ROCHESTER, Minn. — Policy experts say one of the most challenging aspects of the health care marketplace is that Americans are both under- and over-treated. Too little healthcare has given rise to calls for new preventive screening and expanded access to coverage, while too much medicine has long been identified as a hazard for older Americans subject to unneeded tests, scans and medications.

But children can experience so-called low-value care as well, including the ordering of antibiotics for colds, cough medicine for children under 6, and scans for head trauma, sinusitis and headache. Besides draining family dollars and taking up clinician time, these interventions can subject children to risks of sedation, radiation, side effects and, in the case of antibiotics, an increased likelihood of antibiotic resistance.

If market forces drove the problem of low-value care, health officials could focus their messaging on parents of children with private insurance. New findings, however, suggest that children on Medicaid receive unnecessary health services just as readily. "It's kind of a general problem for all children," says Dr. Kao-Ping Chua, University of Michigan pediatrician and author of a study published today in the journal Pediatrics examining low-value care in children according to payer type.

After narrowing a list of over 400 low-value services to 20 tests, imaging orders or prescriptions capable of analysis via claims data, Chua and coauthors analyzed the payment source of health services provided to over 8.5 million children in 12 states during 2014. The results: they found 1 in 9 publicly-insured children received low value care, compared to 1 in 11 children with private insurance.

"We found a slightly higher probability that publicly-insured children got low-value care," says Chua. "We think some of that is driven by an overuse of antibiotics with the publicly insured." The paper identified antibiotics for fluid in the middle ear space, ultrasound for undescended testicle and steroids for lung infections among the leading low-value services given to children on public insurance.

"It's really important for clinicians to avoid low-value interventions that don't improve health," says Chua, "for example, antibiotics for colds. The reason for that is, there are side effects of these interventions, both immediate and long-term. In many cases, some of these services can hurt families financially, because they have to pay for it out-of-pocket. Also, these services can waste health care dollars that can be used for more valuable causes."
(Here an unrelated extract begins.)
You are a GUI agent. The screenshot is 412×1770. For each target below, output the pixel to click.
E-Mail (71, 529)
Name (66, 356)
Chua says the reason children receive so many interventions known to be ineffective often has to do with doctors' mistaken belief that doing so will make parents happy.
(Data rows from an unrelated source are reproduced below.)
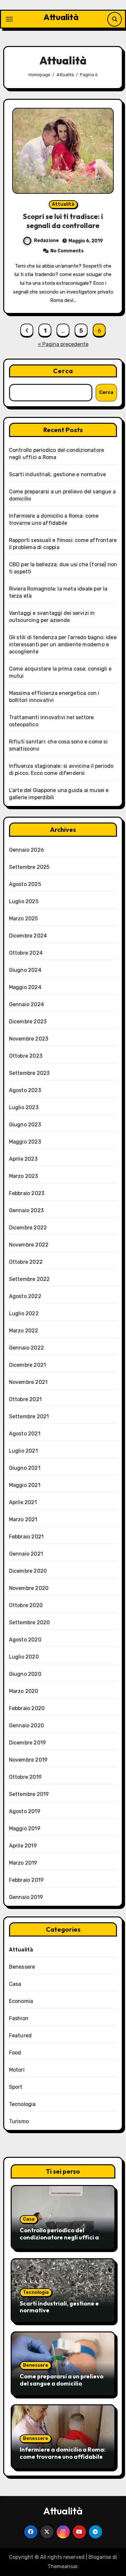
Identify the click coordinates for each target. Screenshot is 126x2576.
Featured (20, 2035)
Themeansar (62, 2566)
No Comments (67, 251)
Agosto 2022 (25, 1296)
"In my view, ultimately the responsibility for decreasing low-value care falls on the clinician, because with few exceptions, it doesn't occur unless we order it... I understand first-hand how difficult it can be when a parent comes in thinking the antibiotic is the only way to go. But at the end of the day, it's my job to manage that expectation, and do the right thing and not prescribe the antibiotic."

For parents, he says, it's important to understand the limitations of any given procedure.

"I think parents can take a number of steps to decrease the likelihood they are going to receive low-value care. One is to take steps to understand why any intervention is being ordered, and what the risks and benefits are. Another is to recognize that in most cases, for children in good health, the vast majority of illnesses just get better on their own, so the probability of any intervention altering the ultimate course of illness is pretty low."

"Taking a wait-and-see approach is often a wise approach," he says, "even though the tendency in the health care system, and American culture more generally, is to favor an interventionist approach."